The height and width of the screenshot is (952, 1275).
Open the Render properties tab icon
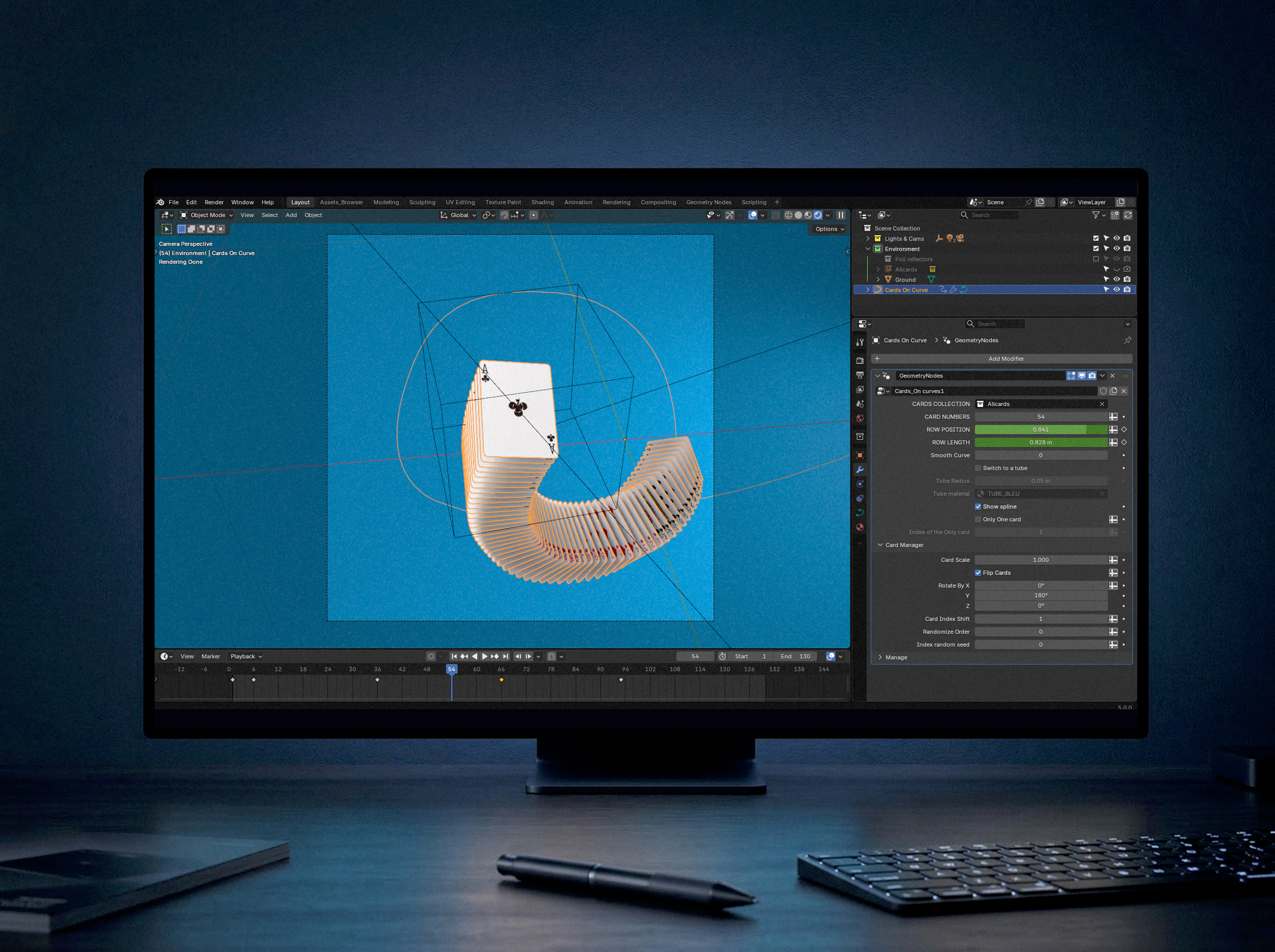coord(860,361)
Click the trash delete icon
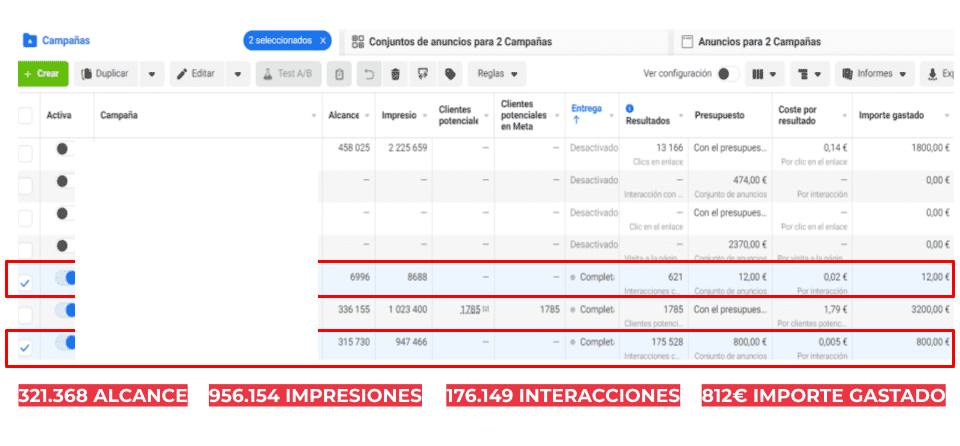This screenshot has height=446, width=960. (396, 74)

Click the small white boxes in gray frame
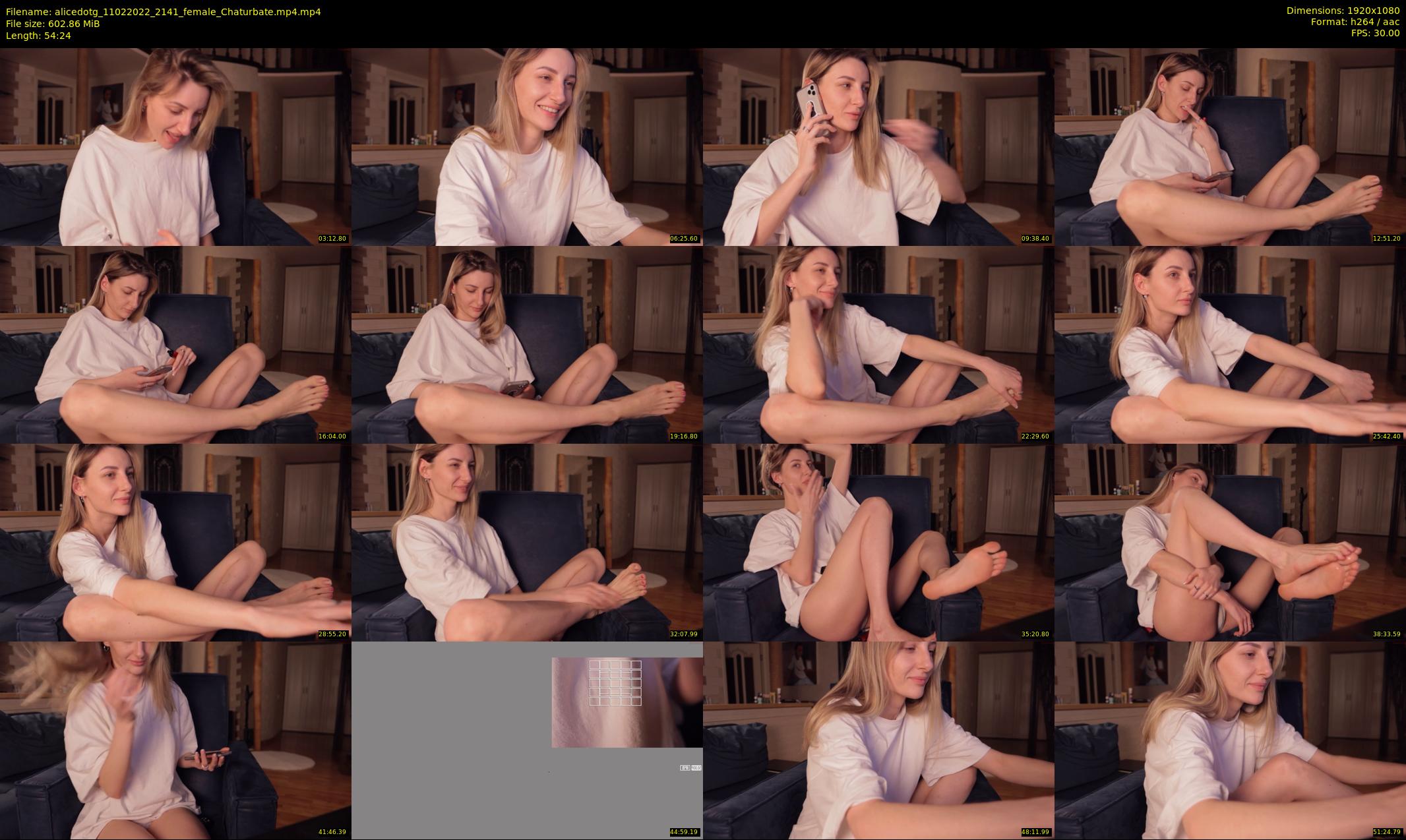point(690,767)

════════════════

Locate each line in the data above that contains the word "icon" and copy those lines.

Open the Render properties tab icon
Click the trash delete icon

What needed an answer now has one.